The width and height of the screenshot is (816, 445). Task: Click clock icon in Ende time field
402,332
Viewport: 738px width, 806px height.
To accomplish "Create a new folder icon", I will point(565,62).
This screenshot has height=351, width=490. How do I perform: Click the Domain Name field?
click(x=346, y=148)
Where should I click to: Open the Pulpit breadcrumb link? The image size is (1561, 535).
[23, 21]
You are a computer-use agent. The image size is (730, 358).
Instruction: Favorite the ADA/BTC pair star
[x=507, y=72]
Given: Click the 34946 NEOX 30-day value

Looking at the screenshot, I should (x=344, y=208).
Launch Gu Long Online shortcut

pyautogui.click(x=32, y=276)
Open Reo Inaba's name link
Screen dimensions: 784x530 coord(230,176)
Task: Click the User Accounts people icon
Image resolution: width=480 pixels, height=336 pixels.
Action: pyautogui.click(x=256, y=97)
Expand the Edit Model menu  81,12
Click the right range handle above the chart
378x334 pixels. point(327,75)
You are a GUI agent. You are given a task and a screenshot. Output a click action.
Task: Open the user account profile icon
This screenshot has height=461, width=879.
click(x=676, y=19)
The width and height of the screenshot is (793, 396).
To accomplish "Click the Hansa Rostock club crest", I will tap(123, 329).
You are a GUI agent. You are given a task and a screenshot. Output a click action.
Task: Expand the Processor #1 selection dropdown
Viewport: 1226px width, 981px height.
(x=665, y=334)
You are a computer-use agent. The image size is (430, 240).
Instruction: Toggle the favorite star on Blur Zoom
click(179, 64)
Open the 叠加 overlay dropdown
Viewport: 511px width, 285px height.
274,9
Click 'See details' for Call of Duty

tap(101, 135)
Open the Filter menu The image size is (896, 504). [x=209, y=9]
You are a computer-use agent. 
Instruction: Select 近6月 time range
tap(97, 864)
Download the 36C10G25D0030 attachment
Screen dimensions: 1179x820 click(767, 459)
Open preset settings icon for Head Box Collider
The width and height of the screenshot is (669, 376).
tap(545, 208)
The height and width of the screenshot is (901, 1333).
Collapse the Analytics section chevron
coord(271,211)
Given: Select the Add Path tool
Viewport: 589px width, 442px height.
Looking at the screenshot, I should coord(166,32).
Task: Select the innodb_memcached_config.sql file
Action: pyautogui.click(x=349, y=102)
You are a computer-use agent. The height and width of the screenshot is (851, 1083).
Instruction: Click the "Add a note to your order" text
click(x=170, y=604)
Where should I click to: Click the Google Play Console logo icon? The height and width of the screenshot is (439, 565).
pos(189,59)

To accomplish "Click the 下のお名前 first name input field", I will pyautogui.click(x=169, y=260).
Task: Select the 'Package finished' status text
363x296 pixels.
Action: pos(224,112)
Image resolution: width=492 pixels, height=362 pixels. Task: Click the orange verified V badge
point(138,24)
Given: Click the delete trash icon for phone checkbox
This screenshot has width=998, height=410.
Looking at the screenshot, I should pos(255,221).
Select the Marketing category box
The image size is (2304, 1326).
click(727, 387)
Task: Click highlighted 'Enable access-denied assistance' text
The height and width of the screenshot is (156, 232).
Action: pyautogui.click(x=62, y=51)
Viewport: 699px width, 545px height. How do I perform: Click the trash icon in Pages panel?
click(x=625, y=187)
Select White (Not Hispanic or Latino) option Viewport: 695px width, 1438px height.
=======
:: Work required ::
Each line of the listing that includes the word "agent" should be copied out.

:: Problem solution ::
You are a computer-use agent. The image size is (730, 358).
You are a GUI agent. You are given a task and a screenshot. Output a click action.
You are a GUI agent. You are given a task and a screenshot. Output a click action.
You are a computer-use agent. The image size is (430, 240).
You are a computer-use agent. 
You are a computer-use agent. The height and width of the screenshot is (851, 1083).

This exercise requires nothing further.